Task goal
Transcribe word for word each line from the one containing "Open the Golatooo brand name text" to the final line of the data, both included. Skip the pictures.

Records supplied
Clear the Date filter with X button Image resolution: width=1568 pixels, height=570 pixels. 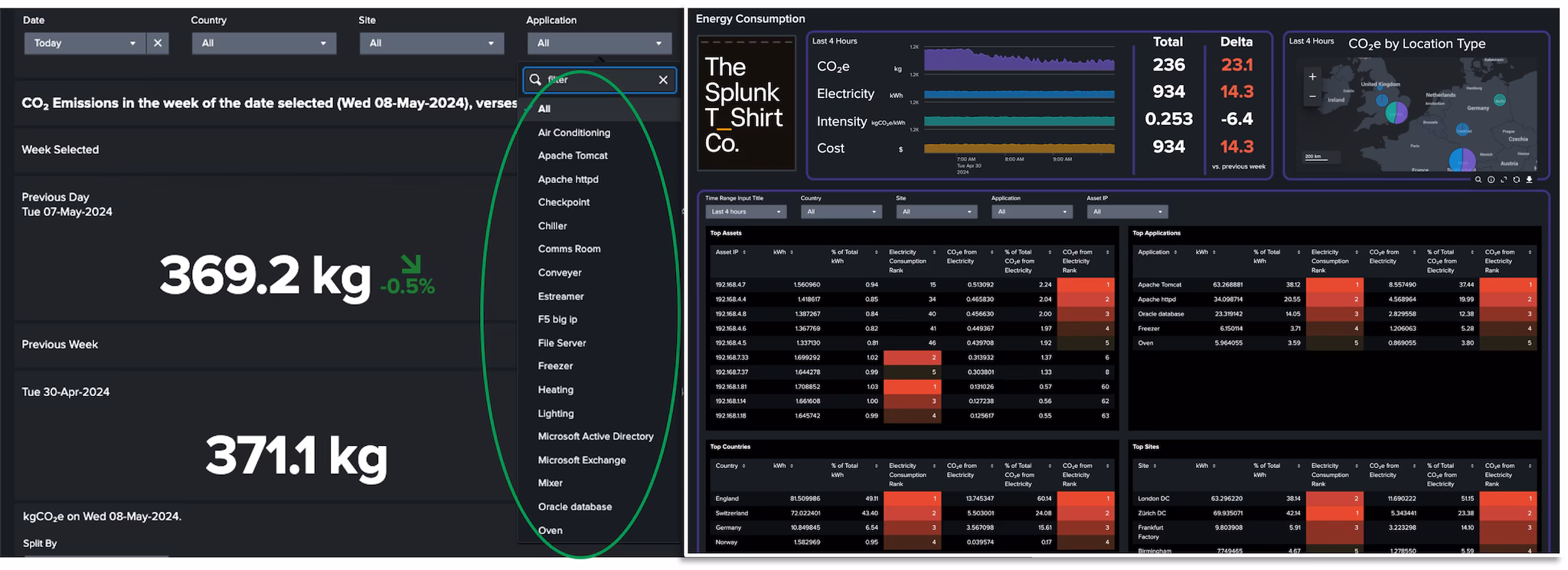158,44
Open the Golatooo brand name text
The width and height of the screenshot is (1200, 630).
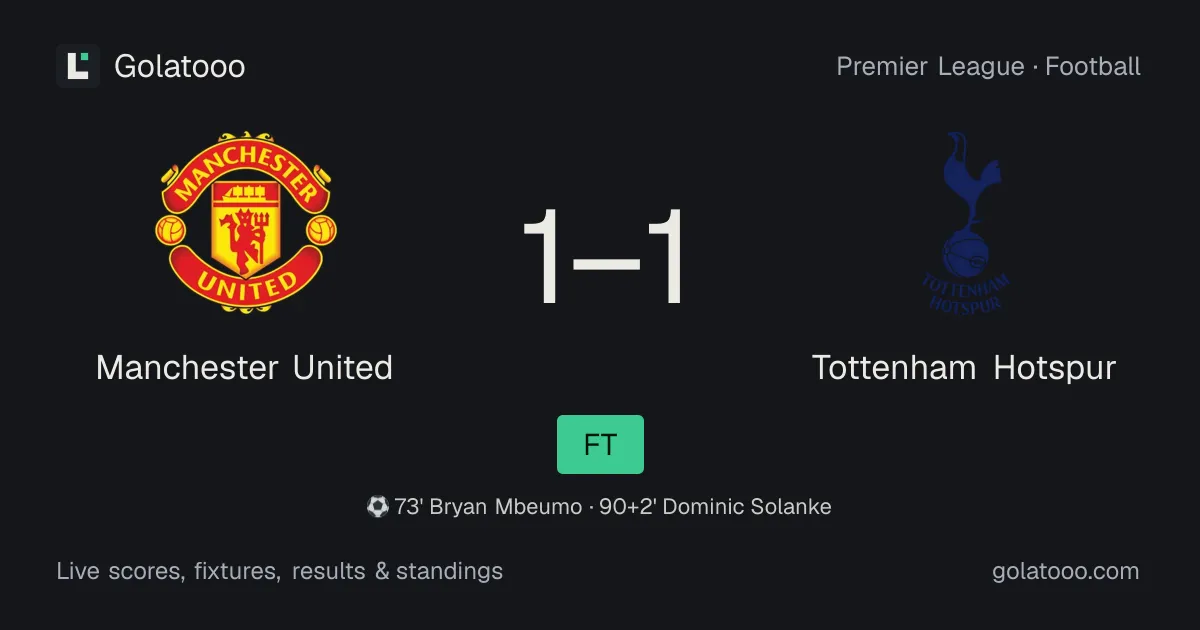(x=180, y=67)
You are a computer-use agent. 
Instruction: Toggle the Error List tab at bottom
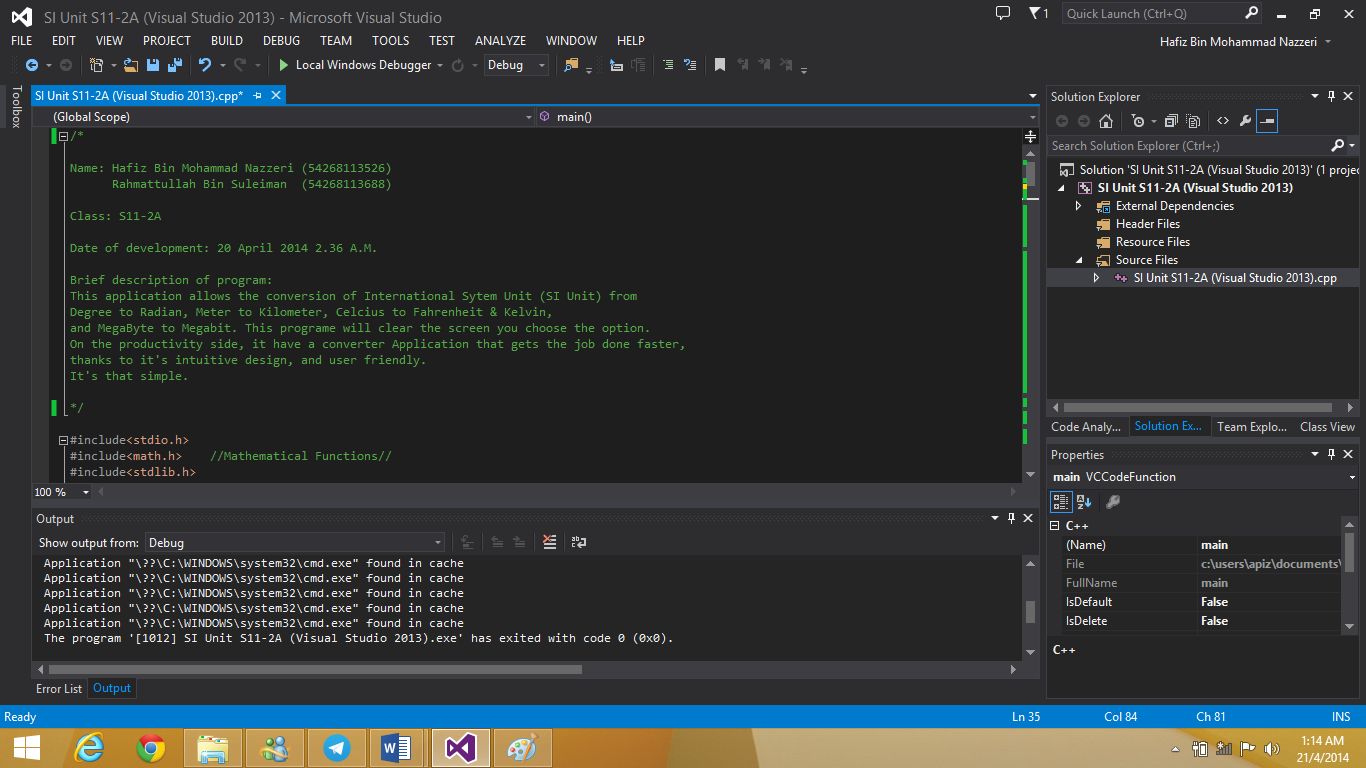coord(58,689)
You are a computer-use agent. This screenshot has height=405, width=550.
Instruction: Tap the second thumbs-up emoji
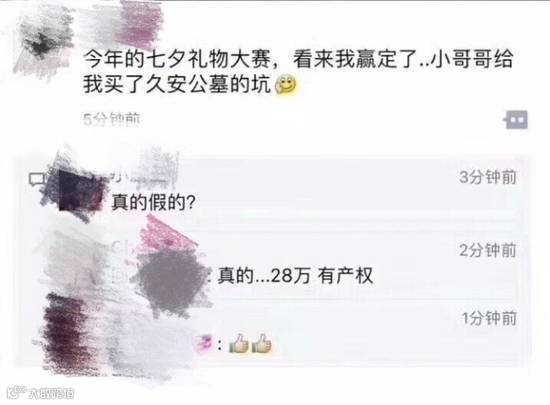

Your solution
Open the Golatooo brand name text
The width and height of the screenshot is (1200, 630).
(x=180, y=67)
You are a computer-use agent. 
Instruction: Toggle the Error List tab at bottom
coord(58,689)
You are a computer-use agent. This screenshot has height=405, width=550.
Instruction: Tap the second thumbs-up emoji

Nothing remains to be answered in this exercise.